Has the overhaul reduced, as predicted, the quantity and cost of so-called free care provided at safety-net hospitals and health centers?

Yes, but the numbers are rising again.

Before the new law, the cost of treating the uninsured was $656 million in fiscal 2006, a report by the office of administration and finance says. This year it’s carried on the state’s balance sheet at a projected $420 million, which makes it look like there has been a significant drop in this costly category of care.

But it leaves a false impression.

The Massachusetts Hospital Association says those figures do not reflect all the costs they absorb by treating uninsured patients. The real cost was $70 million more last year and about $120 million more this year, they say.

In the fine print of its budget submissions, the Patrick administration estimated the Health Safety Net fund shortfall, which hospitals must absorb, at between $100 million and $125 million this fiscal year and between $100 million to $150 million next. The shortfall represents the cost of services to the uninsured beyond the available funds in the account, which is largely financed by hospitals and insurers with smaller amounts from the state and federal governments.

The full cost of treating the uninsured, if the hospital group’s estimates are accurate, is more like $540 million this year and $580 million next, and slightly less if the administration’s numbers are on target.
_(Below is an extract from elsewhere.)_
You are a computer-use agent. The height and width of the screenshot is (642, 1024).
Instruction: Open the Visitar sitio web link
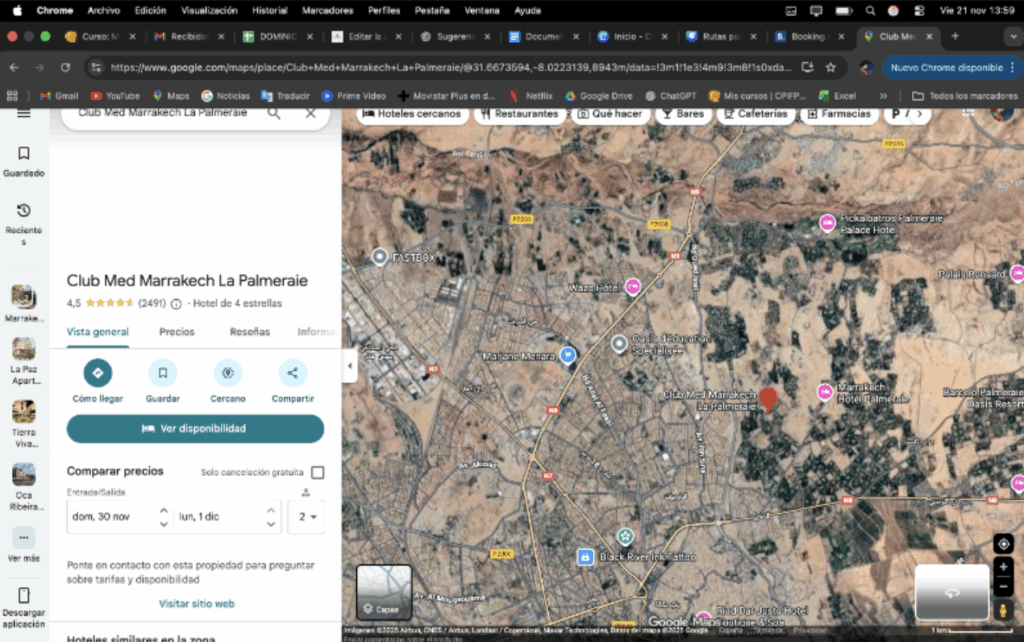(x=196, y=604)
In either case, it’s a lot more than the $420 million supporters of the law often point to as evidence of the program’s success.

And the total is growing, for reasons not fully understood, though state officials believe the effects of the weak economy have had a significant impact.

If RomneyCare brought the number of uninsured from 530,000 or 6.4% of MA’s total population down to 120,000 or 1.9% (these numbers don’t add up because BoGlo cites different stats here)–if RomneyCare succeeded in getting three-quarters of the uninsured insurance–then shouldn’t the cost of treating the “uninsured” go down more than 17% (even admitting that the remaining uninsured may have the highest medical costs)?

Or is it possible that some of the confusion arises when hospitals provide free care to those with insurance who can’t afford to pay for necessary care–as we know is the case for a substantial number of MA residents?

Because if that’s the case, then in addition to giving small businesses a mandate but little help in keeping that mandate affordable, RomneyCare also forces people to use their last disposable income to pay insurance companies, while still forcing hospitals to treat those people without full compensation, which in turn means others still have to make up for the hospitals’ shortfall.

Again, I don’t know whether that’s what is going on. I don’t know how MA accounts for the care provided to people who have insurance but can’t afford to pay for health care (remember, though, that the bulk of these people are still just forgoing medically necessary care).

But it seems like so long as you have a mandate but measure success solely by whether or not people have insurance, than you are going to end up with a wealth transfer to big health care without, at the same time, ensuring people can actually get health care.